The Sickingen Heights (Sickinger Höhe) form a landscape in the western part of the German state of Rhineland-Palatinate. The region was named after the family of imperial knight, Franz von Sickingen (1481–1523), because most of the area belonged to the territory of the House of Sickingen in the Middle Ages.

== Geography ==

=== Location ===
The Sickingen Heights form the northern part of the Westrich Plateau; about a third of the area within the county of Kaiserslautern and two-thirds in the county of Südwestpfalz. It extends from Sickingen's town of Landstuhl in the north almost to the town of Zweibrücken in the south and from the border between Rhineland-Palatinate and the Saarland in the west to the Palatinate Forest in the east.

=== Geology ===
The Sickingen Heights belong to the major region known as the Palatine-Saarland Muschelkalk Region (Pfälzisch-Saarländisches Muschelkalkgebiet). The hilly plateau, which lies at heights from 300 to descends very steeply in the north in several, densely wooded, escarpments to the Landstuhl Marsh. Numerous small and medium-sized rock formations from the bunter sandstone of the Karlstal beds outcrop along the escarpment, for example the Heidenfelsen near Hauptstuhl, the eponymous rocks near Bärenloch in Kindsbach or the rock landscape in the Fleischackerloch near Landstuhl. Somewhat less rugged in appearance is the plateau's westward transition to the Saarland and even less than that in the east, where the valley of the Moosalb forms the boundary. In the south the Sickingen Heights transition almost seamlessly into the Zweibrücken Hills.

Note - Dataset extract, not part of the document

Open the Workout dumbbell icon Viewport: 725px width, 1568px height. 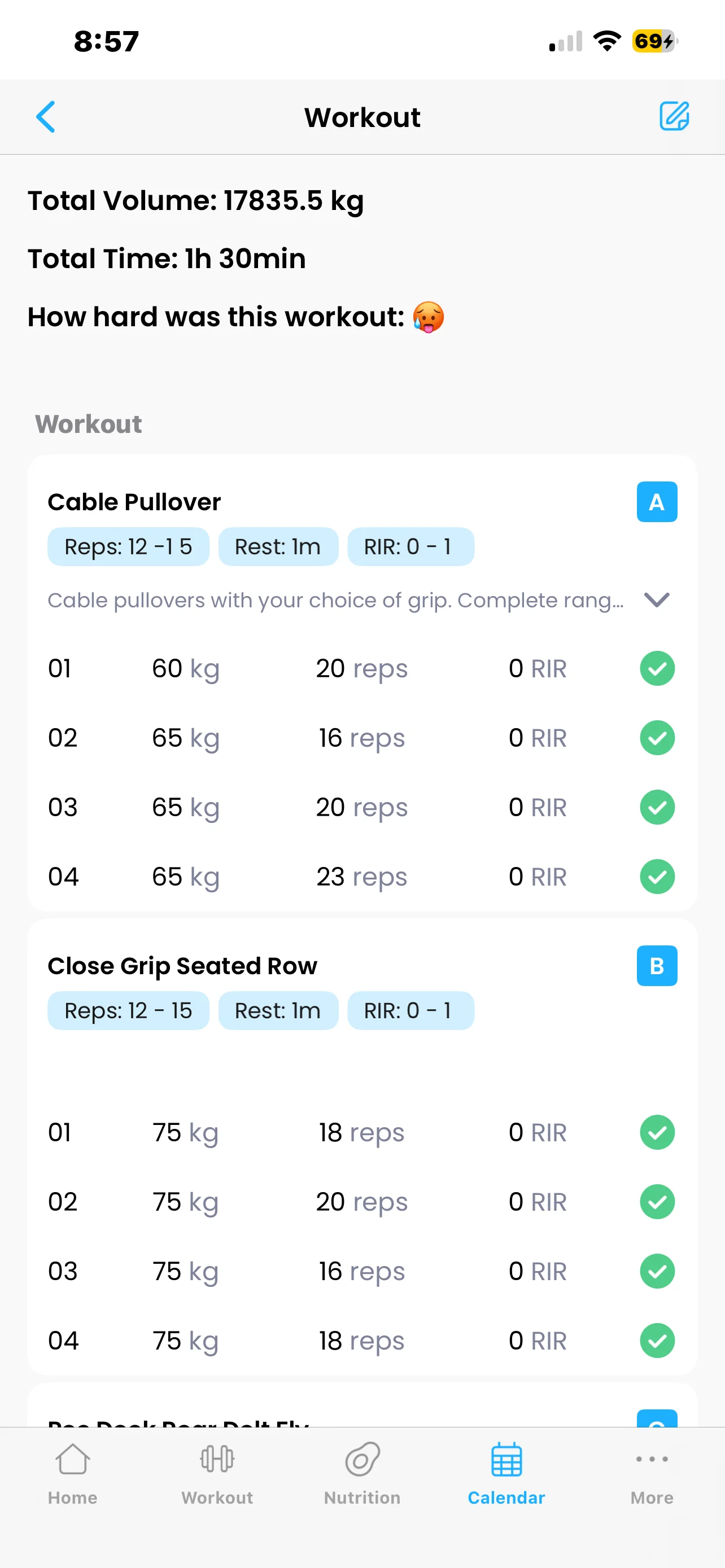click(217, 1460)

=== Rivers and streams ===
Much of the Sickingen Heights is drained southwards by the Moosalb, Wallhalb and Auerbach into the Schwarzbach and then via the Blies, Saar and Moselle into the Rhine. The Lambsbach flows westwards directly into the Blies.

== Sights and culture ==
- In the old schoolhouse at Queidersbach, built in 1836, is the Sickingen Heights Museum (Museum Sickinger Höhe). Opened in 1976 and covering an area of 500 m^{2}, the museum offers an overview of history of the region from early times until the recent past.
- In 1869, the Krähenberg Meteorite fell in the eponymous parish. At the site of the impact there is a commemorative stone with an information board about the event, Since 2009 the Meteorite Trail (Winterbach–Krähenberg–Kleinbundenbach–Großbundenbach–Zweibrücken) has been established as a themed walk.
- In Herschberg every two years, the Wallhaben collective municipality hosts the Sickingen Dialect Poetry Competition (Sickinger Mundartdichter-Wettstreit).

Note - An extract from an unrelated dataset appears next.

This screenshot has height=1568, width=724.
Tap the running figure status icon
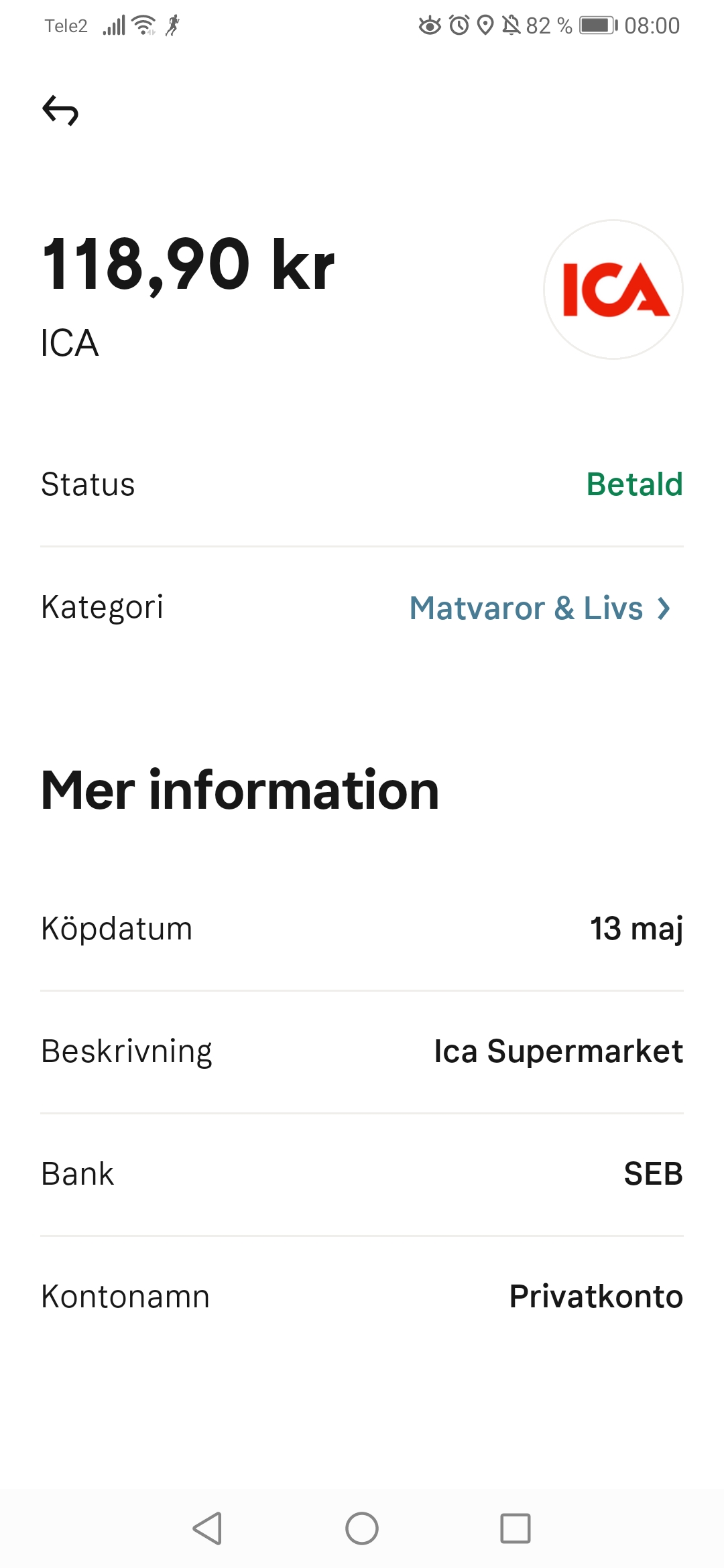coord(173,25)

== Settlement and transportation ==
The land is sparsely settled and the only large towns occur on the lower-lying perimeter of the plateau. There are no pan-regional transport routes, except for a mostly two-lane section of the A 62 motorway Landstuhl–Pirmasens.

Due to its remoteness, the region is well suited for hiking e.g. along the Mill Trail in the Wallhalb Valley. Over the Sickingen Heights runs the waymarked North Route of the Palatine sections of the historic Way of St. James.